Simen Johan was born in Norway and came to theUnited States in 1992 to study at the School of Visual Arts. As photography made its aggressive move on the fine art world, Johan was one of those adulterators who early on made heavy use of Photoshop to create cyber-surreal tableaux, many seemingly inspired by or aspiring to children’s fairy tales.
Johan’s “Until the Kingdom Comes” bestiary began in 2006 and consists of large (five foot dimensions and more) color photographs of animals taken in zoos and wildlife parks, on farms and using taxidermy and road kill and altered more subtly such that there is something peculiar and “off” about them. These are not animals in nature. They are denatured fauna meant “to confuse the boundaries between opposing forces, such as the familiar and the otherworldly, the natural and the artificial, the amusing and the eerie.”
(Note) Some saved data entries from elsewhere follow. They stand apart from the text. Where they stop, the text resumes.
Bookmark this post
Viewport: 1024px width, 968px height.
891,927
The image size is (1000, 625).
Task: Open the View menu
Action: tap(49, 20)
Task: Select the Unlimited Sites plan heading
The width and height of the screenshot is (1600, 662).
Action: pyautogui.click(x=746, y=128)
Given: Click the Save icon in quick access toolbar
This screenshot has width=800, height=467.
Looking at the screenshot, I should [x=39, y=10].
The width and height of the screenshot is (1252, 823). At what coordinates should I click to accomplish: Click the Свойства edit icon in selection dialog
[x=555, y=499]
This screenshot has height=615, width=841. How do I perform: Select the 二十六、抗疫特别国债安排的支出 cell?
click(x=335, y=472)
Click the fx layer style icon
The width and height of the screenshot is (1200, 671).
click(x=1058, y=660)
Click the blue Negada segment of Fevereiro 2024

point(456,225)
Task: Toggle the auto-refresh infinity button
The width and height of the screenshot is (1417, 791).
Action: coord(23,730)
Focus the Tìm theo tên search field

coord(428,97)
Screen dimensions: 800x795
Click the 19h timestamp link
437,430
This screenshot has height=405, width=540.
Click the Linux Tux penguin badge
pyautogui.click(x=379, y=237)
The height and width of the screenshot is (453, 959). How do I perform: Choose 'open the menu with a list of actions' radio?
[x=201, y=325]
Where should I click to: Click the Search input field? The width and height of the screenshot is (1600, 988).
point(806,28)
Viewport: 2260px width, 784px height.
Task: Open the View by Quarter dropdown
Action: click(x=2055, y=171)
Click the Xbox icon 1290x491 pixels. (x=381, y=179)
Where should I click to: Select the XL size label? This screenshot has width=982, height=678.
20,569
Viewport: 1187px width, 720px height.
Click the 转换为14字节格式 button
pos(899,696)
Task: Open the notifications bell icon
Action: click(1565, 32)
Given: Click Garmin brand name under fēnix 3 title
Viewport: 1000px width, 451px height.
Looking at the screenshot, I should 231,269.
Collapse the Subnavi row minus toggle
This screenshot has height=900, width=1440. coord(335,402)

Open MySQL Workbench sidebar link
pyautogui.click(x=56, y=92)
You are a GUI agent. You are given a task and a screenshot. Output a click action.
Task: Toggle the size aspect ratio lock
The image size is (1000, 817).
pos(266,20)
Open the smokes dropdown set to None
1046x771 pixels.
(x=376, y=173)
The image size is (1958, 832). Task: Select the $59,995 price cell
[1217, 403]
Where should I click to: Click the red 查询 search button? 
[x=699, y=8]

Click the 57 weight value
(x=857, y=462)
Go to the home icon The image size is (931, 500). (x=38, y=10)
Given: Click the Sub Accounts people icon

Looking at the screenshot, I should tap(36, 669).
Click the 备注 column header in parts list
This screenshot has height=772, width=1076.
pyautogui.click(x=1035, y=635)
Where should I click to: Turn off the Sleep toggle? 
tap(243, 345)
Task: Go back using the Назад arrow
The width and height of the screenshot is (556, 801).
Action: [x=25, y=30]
So, for example, we have a great dirty bison resting quietly in a landfill, a pair of flamingoes doing the flamingo, a grass-stained sheep sitting up on his haunches (the farmer who held him in this awkward position Photoshopped out), a rhino reclining on a beach, and a pair of bull moose fighting in an arid landscape that looks as though it hasn’t seen a moose since the Ice Age.
Johan’s moose remind me of “The Final Charge,” the moose at L.L. Bean stuffed just as they died and were found in the wild, antlers locked together for eternity. Johan has his own version of this mortal combat in a photograph of a pair of caribou frozen in death, horns locked around a tree.
Animals are always entertaining subjects and Johan’s photo trickery adds to the fascination, which for the artist is “an existential search for spiritual and philosophical truth.” I suppose there is an element of the apocalypse to “Until the Kingdom Comes” as Johan’s animals await the peaceable kingdom, but mostly the philosophical inquiry here is one of epistemology – how images convey and contain meaning.
Simen Johan belongs to a generation of photo-artists for whom photographic technology is no longer a means of apprehending reality. Everyone now knows that photographs are cunning lies. So Johan used photography to create a reality, a fiction but a convincing one.
The beauty of these beasts is that they can be enjoyed simply for their curiosity factor or they can be appreciated as exercises in the creation of meaning.
[David Winton Bell Gallery, List Art Center, Brown University,64 College St.,Providence RI, 401-863-2932.]